Data breaches are a relevant source of information because they centralize leaked content, database fragments, credentials, or communications that have been disclosed publicly or semi-publicly. Analyzing these sources allows for the identification of whether email addresses, credentials, configurations, or sensitive fragments linked to an organization have appeared in past leaks, providing context about possible prior exposures and risk vectors.

Have I Been Pwned

Source to check if emails associated with the organization have appeared in public leaks.

Dehashed

Commercial database that allows searches by email, domain, hash, or username in large collections of leaks.

Intelligence X

Intelligence platform that indexes pastes, documents, filtered databases, and underground network content.

Snusbase

Search engine focused on correlating data in structured leaks.

BreachDirectory

Similar services that aggregate and allow queries on filtered databases.

ASN / netblocks / BGP

Analysis of ASNs (Autonomous System Numbers), IP ranges (netblocks), and BGP routing tables allows for understanding how an organization’s connectivity is structured. Autonomous systems define network blocks managed under a common routing policy. Knowing them helps to delineate the address space potentially associated with the target.

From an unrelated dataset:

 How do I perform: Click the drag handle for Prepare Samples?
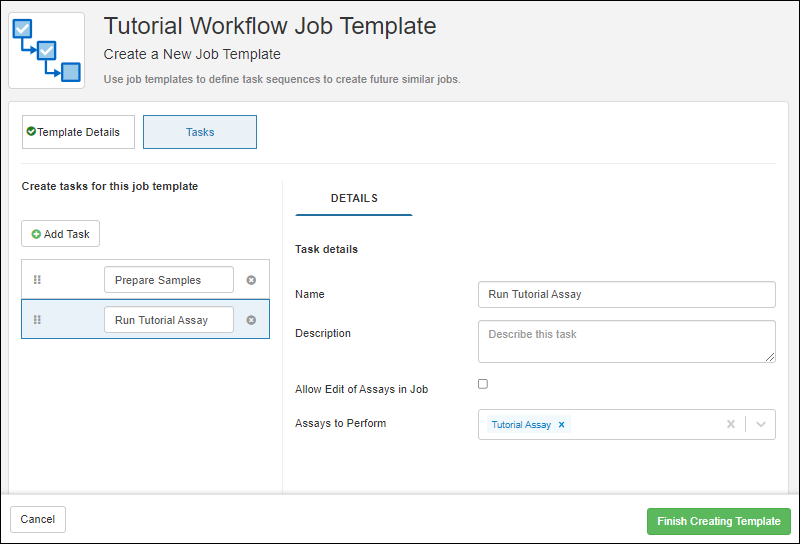point(37,280)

Hurricane Electric BGP Toolkit

It provides information about ASNs, advertised prefixes, and associated routes.

Team Cymru IP to ASN

Service to correlate IP addresses with ASNs and organizations.

RADb

Routing log database used to query network assignments.

PeeringDB

Platform that details routing relationships between providers and connected entities.

RIPEstat

Analytics service that centralizes information on IP addresses and registered autonomous systems.